→ **Goal**
Transcribe the items from the line with "You are a computer-use agent. 474x463 pixels." to the line with "I will 900,64.", both ends included.

* start *

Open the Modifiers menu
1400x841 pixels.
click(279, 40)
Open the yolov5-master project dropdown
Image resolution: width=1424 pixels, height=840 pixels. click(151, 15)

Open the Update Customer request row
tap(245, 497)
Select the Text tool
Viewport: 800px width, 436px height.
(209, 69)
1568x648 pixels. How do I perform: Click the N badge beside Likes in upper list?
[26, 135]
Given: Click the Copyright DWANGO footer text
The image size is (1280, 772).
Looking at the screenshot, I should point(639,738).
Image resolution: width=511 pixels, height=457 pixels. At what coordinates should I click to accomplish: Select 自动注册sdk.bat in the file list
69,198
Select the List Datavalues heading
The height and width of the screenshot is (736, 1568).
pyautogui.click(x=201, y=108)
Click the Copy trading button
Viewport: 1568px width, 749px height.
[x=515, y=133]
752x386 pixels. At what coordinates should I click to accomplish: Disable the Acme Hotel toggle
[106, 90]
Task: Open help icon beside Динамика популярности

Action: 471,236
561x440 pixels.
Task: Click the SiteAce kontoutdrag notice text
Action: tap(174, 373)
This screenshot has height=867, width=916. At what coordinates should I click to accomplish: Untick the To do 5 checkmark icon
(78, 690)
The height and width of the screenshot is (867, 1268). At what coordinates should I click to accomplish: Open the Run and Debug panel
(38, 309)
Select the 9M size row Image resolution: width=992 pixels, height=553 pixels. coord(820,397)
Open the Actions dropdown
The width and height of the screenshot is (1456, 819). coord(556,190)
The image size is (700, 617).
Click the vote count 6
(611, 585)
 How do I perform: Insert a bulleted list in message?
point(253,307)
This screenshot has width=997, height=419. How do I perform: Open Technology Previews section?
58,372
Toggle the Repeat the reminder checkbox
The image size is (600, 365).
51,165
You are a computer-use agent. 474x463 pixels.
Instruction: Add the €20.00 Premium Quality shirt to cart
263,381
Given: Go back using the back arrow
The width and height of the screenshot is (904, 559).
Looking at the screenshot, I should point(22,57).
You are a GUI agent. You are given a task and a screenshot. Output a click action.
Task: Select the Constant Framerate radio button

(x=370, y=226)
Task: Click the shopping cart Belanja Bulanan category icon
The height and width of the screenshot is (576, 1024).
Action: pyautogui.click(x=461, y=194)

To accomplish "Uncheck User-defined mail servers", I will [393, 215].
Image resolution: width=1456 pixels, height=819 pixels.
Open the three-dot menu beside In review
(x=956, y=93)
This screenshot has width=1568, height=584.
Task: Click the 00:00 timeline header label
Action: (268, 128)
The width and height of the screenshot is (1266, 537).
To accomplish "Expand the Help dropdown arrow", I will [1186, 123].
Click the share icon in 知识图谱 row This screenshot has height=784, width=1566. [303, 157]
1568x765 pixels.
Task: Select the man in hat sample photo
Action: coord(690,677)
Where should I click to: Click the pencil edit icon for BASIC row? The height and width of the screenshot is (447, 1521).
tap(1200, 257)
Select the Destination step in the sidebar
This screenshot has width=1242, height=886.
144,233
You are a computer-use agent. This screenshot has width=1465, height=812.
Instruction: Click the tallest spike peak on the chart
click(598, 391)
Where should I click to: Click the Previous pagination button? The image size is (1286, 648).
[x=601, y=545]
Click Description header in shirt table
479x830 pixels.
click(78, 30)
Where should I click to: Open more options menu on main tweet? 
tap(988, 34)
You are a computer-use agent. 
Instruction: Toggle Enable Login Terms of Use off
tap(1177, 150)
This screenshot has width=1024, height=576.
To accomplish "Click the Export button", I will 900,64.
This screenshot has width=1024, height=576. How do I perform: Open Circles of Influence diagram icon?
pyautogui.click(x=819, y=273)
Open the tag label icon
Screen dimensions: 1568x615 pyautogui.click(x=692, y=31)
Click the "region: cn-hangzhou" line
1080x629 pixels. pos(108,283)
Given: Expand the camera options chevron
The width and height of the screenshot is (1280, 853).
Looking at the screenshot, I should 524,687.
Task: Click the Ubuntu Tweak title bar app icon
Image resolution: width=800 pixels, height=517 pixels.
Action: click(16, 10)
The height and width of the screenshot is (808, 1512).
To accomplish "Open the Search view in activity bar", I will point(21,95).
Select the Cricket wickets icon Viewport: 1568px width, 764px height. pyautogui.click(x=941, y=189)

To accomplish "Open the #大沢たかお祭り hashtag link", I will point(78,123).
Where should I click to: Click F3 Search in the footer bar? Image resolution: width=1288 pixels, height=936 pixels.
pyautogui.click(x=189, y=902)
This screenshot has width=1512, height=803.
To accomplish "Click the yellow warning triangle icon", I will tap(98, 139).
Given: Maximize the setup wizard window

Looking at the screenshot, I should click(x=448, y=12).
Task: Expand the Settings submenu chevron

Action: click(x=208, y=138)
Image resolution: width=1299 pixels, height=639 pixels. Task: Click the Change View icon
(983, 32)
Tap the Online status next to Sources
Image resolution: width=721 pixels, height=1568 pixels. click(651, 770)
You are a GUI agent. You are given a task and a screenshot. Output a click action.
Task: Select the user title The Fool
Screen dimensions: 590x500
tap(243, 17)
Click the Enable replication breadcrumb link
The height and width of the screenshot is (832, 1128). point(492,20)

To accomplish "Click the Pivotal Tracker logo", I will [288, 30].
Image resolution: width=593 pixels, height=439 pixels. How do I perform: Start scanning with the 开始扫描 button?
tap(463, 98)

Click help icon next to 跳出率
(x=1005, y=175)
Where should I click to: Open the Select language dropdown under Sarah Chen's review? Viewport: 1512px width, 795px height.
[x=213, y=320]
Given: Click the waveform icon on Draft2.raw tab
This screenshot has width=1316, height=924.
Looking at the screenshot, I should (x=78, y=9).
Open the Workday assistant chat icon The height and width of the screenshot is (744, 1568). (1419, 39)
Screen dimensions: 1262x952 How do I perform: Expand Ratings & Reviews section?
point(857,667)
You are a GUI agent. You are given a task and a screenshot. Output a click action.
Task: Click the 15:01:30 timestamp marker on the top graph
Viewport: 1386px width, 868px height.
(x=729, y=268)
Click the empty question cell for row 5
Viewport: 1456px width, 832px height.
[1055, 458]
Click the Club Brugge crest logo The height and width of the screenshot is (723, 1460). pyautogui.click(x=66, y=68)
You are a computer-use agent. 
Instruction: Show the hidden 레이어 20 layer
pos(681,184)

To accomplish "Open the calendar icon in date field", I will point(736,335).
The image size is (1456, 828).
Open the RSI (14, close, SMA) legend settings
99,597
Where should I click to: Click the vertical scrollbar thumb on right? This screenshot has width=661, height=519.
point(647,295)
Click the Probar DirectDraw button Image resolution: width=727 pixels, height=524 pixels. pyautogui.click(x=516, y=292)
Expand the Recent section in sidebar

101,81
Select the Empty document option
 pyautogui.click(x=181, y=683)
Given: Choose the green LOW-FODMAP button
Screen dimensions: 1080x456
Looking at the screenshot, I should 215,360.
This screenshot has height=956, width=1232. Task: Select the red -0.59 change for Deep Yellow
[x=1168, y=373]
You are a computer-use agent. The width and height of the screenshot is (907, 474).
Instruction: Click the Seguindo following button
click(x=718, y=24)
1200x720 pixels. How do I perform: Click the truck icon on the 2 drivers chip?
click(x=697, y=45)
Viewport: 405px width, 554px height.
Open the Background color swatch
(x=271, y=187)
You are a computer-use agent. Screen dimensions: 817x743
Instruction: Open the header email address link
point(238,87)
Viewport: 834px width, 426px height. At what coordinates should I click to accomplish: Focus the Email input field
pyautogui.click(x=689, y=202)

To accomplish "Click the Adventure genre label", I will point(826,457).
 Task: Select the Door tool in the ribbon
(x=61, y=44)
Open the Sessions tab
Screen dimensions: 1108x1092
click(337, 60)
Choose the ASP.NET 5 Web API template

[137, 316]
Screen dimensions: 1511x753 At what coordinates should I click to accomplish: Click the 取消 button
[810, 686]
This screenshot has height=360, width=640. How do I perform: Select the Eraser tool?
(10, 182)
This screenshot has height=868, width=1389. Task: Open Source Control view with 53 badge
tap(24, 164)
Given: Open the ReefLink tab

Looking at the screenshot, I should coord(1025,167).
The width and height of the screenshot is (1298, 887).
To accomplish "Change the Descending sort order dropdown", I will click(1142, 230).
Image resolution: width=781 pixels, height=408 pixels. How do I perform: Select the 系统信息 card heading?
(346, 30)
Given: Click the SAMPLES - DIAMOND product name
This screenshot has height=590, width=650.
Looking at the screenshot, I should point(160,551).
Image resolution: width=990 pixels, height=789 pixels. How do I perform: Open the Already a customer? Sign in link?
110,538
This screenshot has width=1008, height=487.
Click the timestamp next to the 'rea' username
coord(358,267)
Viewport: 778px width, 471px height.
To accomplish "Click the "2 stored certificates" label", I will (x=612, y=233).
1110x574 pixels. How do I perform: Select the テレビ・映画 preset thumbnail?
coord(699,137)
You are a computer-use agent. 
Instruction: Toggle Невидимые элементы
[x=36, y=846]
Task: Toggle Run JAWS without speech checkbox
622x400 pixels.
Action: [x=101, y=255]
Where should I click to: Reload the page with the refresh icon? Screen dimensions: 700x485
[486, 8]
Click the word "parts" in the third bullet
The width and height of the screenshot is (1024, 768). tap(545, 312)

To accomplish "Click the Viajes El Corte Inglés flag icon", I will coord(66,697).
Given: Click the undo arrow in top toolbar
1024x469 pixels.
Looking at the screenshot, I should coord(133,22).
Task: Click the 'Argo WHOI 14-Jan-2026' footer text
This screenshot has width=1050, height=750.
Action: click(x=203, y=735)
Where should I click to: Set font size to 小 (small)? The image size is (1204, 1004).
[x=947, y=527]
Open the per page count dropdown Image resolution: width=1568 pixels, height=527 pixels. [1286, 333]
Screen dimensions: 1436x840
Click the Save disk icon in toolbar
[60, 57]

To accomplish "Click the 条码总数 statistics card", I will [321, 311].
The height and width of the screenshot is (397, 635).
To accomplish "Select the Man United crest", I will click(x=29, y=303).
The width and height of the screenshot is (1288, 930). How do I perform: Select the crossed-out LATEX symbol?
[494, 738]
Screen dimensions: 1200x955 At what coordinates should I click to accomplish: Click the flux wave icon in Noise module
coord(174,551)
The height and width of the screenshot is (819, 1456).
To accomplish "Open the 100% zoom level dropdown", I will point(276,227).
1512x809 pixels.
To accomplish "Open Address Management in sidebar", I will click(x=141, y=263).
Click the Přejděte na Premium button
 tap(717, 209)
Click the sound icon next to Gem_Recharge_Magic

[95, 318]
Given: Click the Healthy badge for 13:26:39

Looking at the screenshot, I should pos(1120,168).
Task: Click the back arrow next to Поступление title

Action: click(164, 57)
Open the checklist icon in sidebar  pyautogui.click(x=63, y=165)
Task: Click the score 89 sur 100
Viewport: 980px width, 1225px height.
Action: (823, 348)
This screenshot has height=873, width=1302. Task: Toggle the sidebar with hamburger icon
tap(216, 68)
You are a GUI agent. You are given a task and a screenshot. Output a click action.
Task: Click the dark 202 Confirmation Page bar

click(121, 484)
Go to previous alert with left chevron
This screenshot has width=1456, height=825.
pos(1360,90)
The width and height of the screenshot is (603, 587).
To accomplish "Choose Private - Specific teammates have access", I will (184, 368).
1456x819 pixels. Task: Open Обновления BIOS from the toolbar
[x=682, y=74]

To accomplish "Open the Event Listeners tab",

* end *

→ **Reply**
You are a computer-use agent. 474x463 pixels.
Instruction: Add the €20.00 Premium Quality shirt to cart
263,381
Given: Go back using the back arrow
The width and height of the screenshot is (904, 559).
Looking at the screenshot, I should point(22,57).
You are a GUI agent. You are given a task and a screenshot. Output a click action.
Task: Select the Constant Framerate radio button

(x=370, y=226)
Task: Click the shopping cart Belanja Bulanan category icon
The height and width of the screenshot is (576, 1024).
Action: pyautogui.click(x=461, y=194)

To accomplish "Uncheck User-defined mail servers", I will [393, 215].
Image resolution: width=1456 pixels, height=819 pixels.
Open the three-dot menu beside In review
(x=956, y=93)
This screenshot has width=1568, height=584.
Task: Click the 00:00 timeline header label
Action: (268, 128)
The width and height of the screenshot is (1266, 537).
To accomplish "Expand the Help dropdown arrow", I will [1186, 123].
Click the share icon in 知识图谱 row This screenshot has height=784, width=1566. [303, 157]
1568x765 pixels.
Task: Select the man in hat sample photo
Action: coord(690,677)
Where should I click to: Click the pencil edit icon for BASIC row? The height and width of the screenshot is (447, 1521).
tap(1200, 257)
Select the Destination step in the sidebar
This screenshot has width=1242, height=886.
144,233
You are a computer-use agent. This screenshot has width=1465, height=812.
Instruction: Click the tallest spike peak on the chart
click(598, 391)
Where should I click to: Click the Previous pagination button? The image size is (1286, 648).
[x=601, y=545]
Click Description header in shirt table
479x830 pixels.
click(78, 30)
Where should I click to: Open more options menu on main tweet? 
tap(988, 34)
You are a computer-use agent. 
Instruction: Toggle Enable Login Terms of Use off
tap(1177, 150)
This screenshot has width=1024, height=576.
To accomplish "Click the Export button", I will 900,64.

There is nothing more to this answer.